Rebecca Dunlap of the Pitkin County Community Development Department presented staff’s recommendation, noting the draft determination corrected an earlier floor-area error (zoning now shows about 6,600 square feet of floor area after removing a previously included crawl space). Staff said the current application would remodel the residence to a maximum of 9,100 square feet and add four agricultural structures; because the parcel exceeds 35 acres those agricultural buildings fit the county’s acreage-based exemptions. Staff also told the hearing officer that referral reviewers — including Roaring Fork Fire Rescue — require testing of an existing dry hydrant before final inspection and that the driveway meet a county 16-foot width standard.

The central dispute at the hearing concerned how to read a long-standing riparian setback allowance in the county code. Staff’s draft determination interprets the allowance as a limit on floor area within the 100-foot setback, capping any above-grade attached expansion into the setback at 300 square feet in total. Applicant representative Mitch Hos of Hos Land Planning argued that the plain language and context show the 300-square-foot allowance refers to footprint (ground-occupied area) rather than total floor area, and said the project would expand the footprint by about 105 square feet with other added area located above the existing footprint.

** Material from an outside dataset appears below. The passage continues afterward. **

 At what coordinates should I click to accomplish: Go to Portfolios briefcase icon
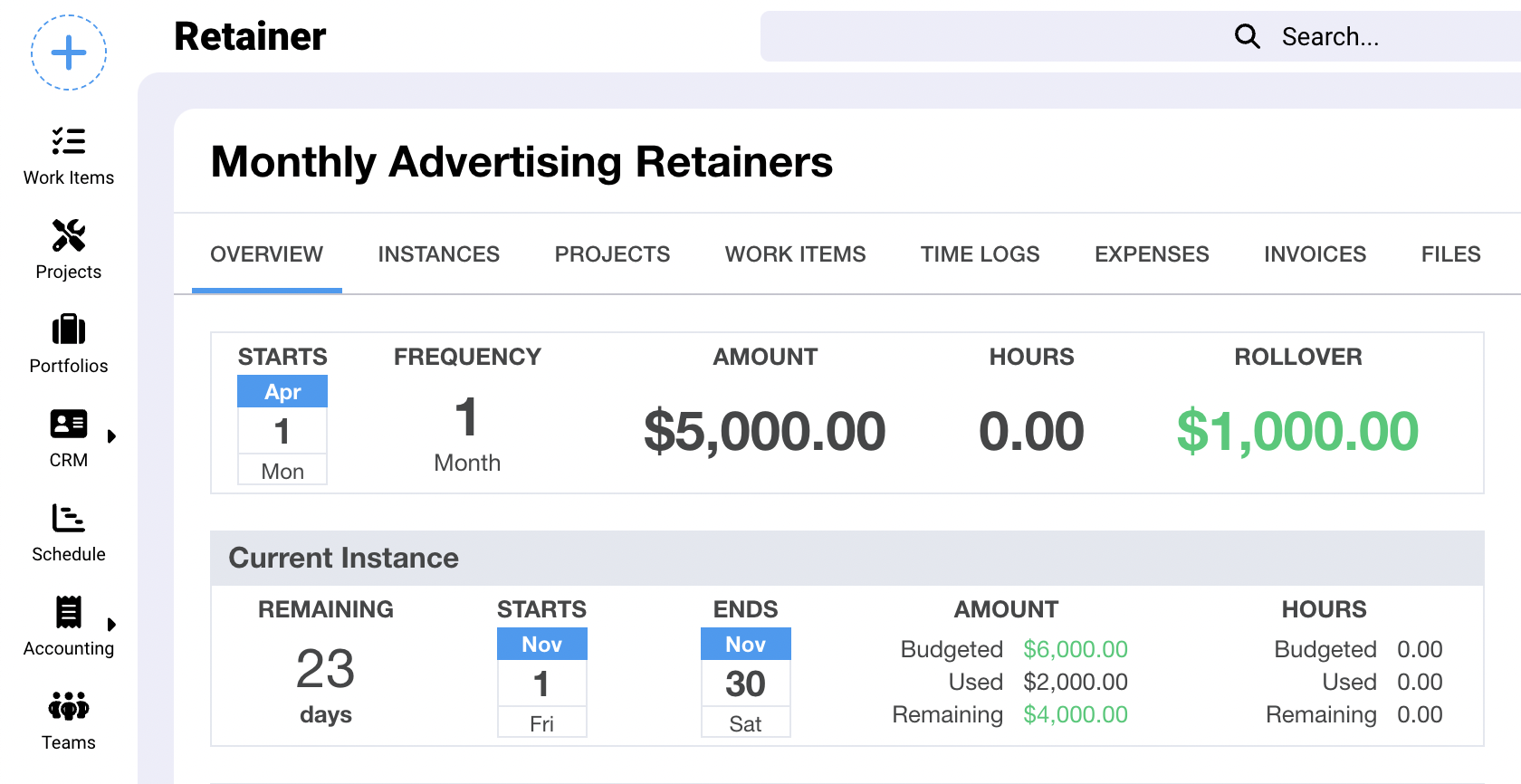(69, 330)
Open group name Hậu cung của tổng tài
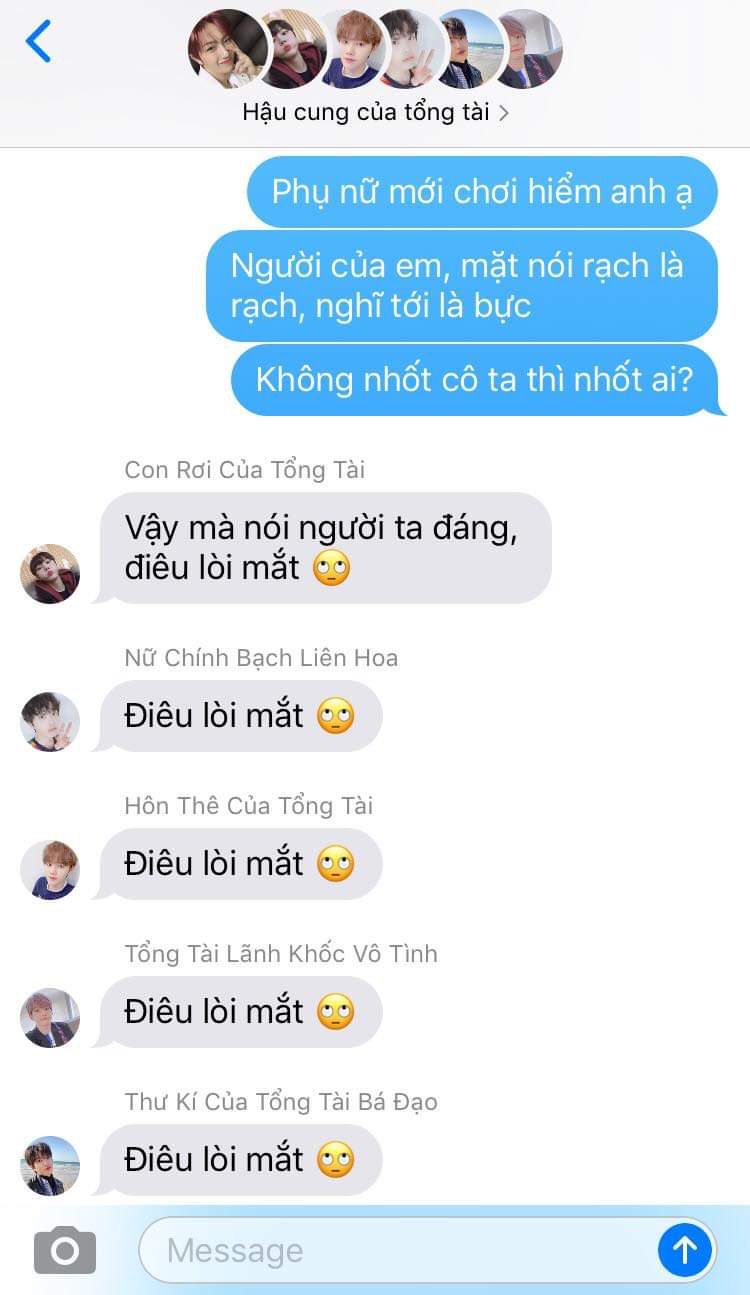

"The code is very clear," Hos said. "It says a one-time 300 square ft above-grade attached expansion. That is about footprint. Floor area has nothing to do with protecting a riparian area." He said the applicant’s plan places most new square footage above existing ground-floor footprint and therefore has negligible additional ground impact on the riparian area.

The hearing officer said he reviewed the language and prior materials but determined he would retain staff’s approach that the total expansion into the setback be limited to 300 square feet regardless of whether the new area is on the ground floor or on an upper floor. To address the applicant’s concerns about where the activity envelope was drawn, the officer directed edits to recital 6A and condition 1.A.i so that the recorded activity envelope and the site plan language explicitly recognize the footprint of the existing single-family residence that sits within the 100-foot setback.

The officer approved the hearing officer determination for the Newton activity envelope and site-plan review, including a GMQS exemption for the TDR receiver site and approval to expand a legally nonconforming structure without significant changes, subject to the redlined recitals and conditions and standard referral requirements. The decision included administrative fixes to draft numbering and the signature block.

Ground-mounted solar, which had been shown on scenic exhibits submitted with the application, was not approved. Staff reported it had not completed an on-site scenic review and that recent county code changes (Section 430 in the revised Chapter 4) require a "good cause" showing for ground-mounted solar. The hearing officer and applicant agreed the array could be pursued separately by requesting an exemption and that staff would review scenic impacts in that exemption process. "We did not approve them," the hearing officer said when asked; applicants still may submit for an exemption and staff said it will focus review on scenic impacts and any reflections visible from public vantage points.

Next steps: the applicant will record the activity envelope consistent with the edited findings and conditions; any work requiring building permits will be subject to applicable wildfire and building-code requirements in effect at the time of permit application. The ground-mounted solar array remains possible only if the applicant pursues a separate exemption and staff’s scenic review supports approval.